I have now survived a quarter of a century of this with most of that time being on the staff team. Perhaps some of my experiences and conclusions are familiar to you.
The group dynamic of a board meeting brings out the worst behaviour and suppresses the best. Otherwise intelligent and astute people can become self-important monsters. Why does every board elect one loud-mouth who insists on delivering an oration against one or more programmes at each meeting?
A psychologist friend explained to me that there is a group dynamic whereby a person who is well integrated into a group will only speak up when they can move the process forward. But when someone is not integrated, their self-esteem compels them to speak up, even when their contribution is unhelpful.

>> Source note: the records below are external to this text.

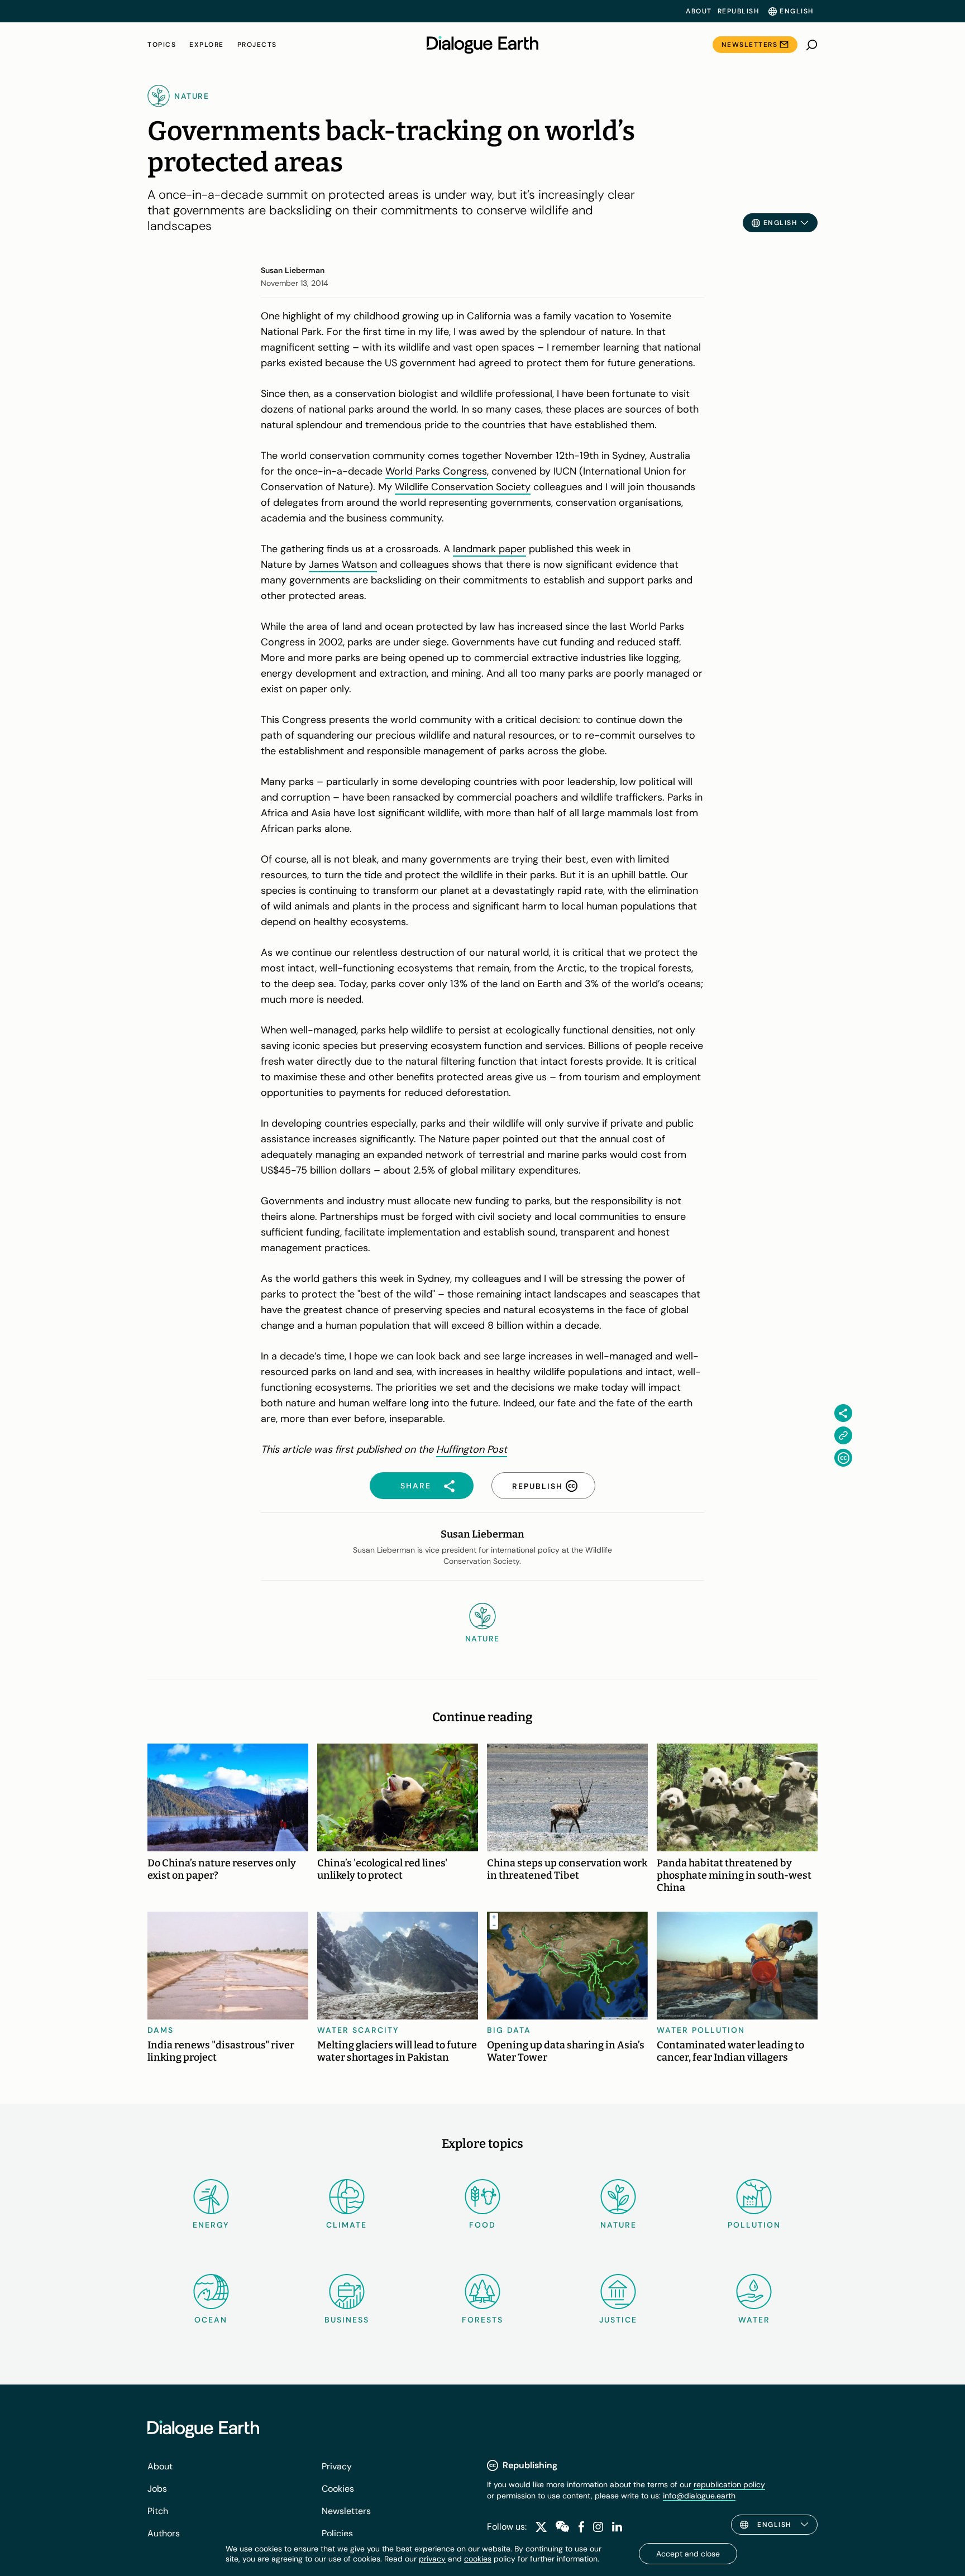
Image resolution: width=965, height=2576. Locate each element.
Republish (738, 11)
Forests (482, 2320)
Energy (211, 2225)
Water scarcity (358, 2030)
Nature (618, 2225)
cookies (477, 2559)
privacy (432, 2559)
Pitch (157, 2511)
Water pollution (701, 2030)
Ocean (210, 2320)
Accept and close (688, 2554)
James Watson (343, 564)
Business (346, 2320)
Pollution (754, 2225)
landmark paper (489, 549)
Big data (509, 2030)
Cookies (338, 2488)
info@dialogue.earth (699, 2496)
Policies (337, 2533)
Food (482, 2225)
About (699, 11)
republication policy (729, 2484)
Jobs (157, 2488)
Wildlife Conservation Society (463, 487)
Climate (346, 2225)
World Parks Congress (436, 471)
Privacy (337, 2466)
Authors (163, 2533)
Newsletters (750, 44)
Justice (618, 2320)
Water (754, 2320)
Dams (160, 2030)
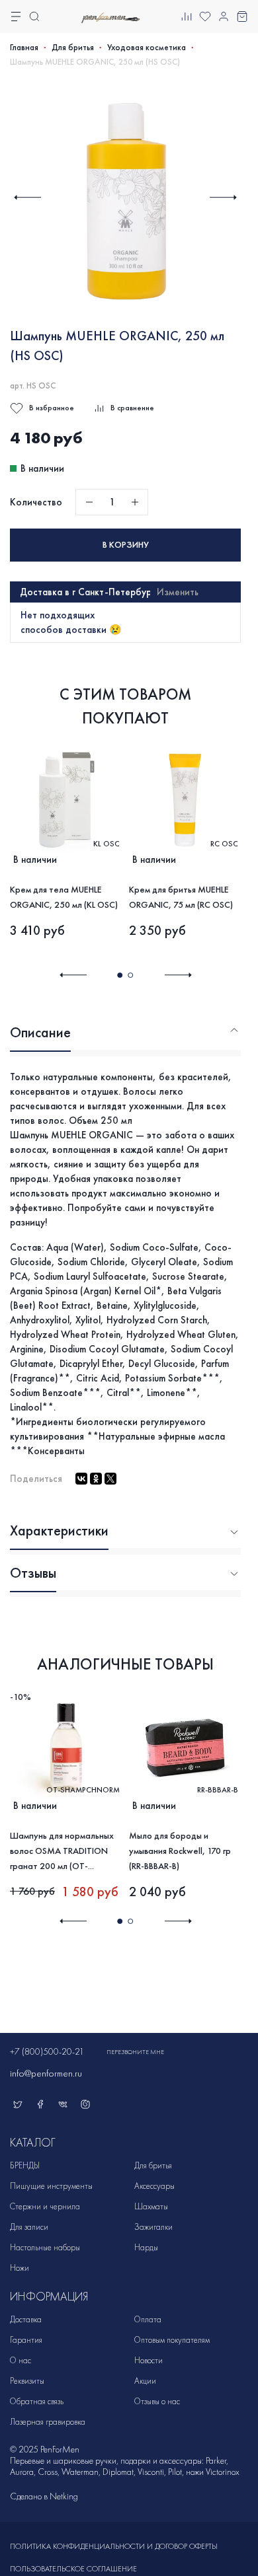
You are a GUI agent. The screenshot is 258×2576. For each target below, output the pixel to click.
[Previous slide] (27, 197)
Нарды (146, 2247)
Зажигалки (153, 2227)
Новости (148, 2360)
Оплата (147, 2319)
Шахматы (151, 2206)
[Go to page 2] (130, 975)
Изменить (177, 592)
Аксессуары (154, 2186)
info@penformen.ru (46, 2073)
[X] (110, 1479)
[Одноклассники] (96, 1479)
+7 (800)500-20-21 (47, 2051)
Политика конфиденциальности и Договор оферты (114, 2546)
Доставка (26, 2319)
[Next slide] (223, 197)
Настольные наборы (45, 2247)
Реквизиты (27, 2381)
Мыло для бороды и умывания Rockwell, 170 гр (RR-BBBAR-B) (180, 1850)
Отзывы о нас (157, 2401)
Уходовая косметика (146, 47)
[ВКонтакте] (81, 1479)
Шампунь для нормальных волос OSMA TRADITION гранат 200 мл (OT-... (62, 1850)
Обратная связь (37, 2401)
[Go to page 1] (119, 975)
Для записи (29, 2227)
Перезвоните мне (135, 2052)
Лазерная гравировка (47, 2422)
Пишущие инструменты (51, 2186)
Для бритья (73, 47)
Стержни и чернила (45, 2206)
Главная (24, 47)
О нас (20, 2360)
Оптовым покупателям (172, 2340)
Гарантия (26, 2340)
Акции (145, 2381)
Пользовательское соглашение (73, 2568)
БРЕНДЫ (25, 2165)
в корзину (126, 544)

Personally, I am less content with the psychic explanation and favour a more rationalist outlook - they are unhelpful because they refuse to accept their true role.
This theory holds that disruptive board members choose to ignore both the purpose of board meetings and the highest priority for board membership, at least at larger and well-established charities. The purpose of a board meeting, fundamentally, is to apply a rubber stamp of approval, required by law, to the charity's actions. Not unthinkingly, of course.
The stamp should be withheld where there is a genuine illegal act and outrageously bad judgment. But, on the whole, the board exists not to propose the right course, but to oppose an erroneous one.
On some occasions, I am permitted to wear a hat different from the fundraisers'.
This is when I am a volunteer board member, which, in the US, assumes making donations to the charity. How very kind the staff are to me; they must genuinely like me. And then the scales fall from my eyes. They need my help but they do not want me to get in the way of well-considered staff decisions. At the board meeting, silence is golden.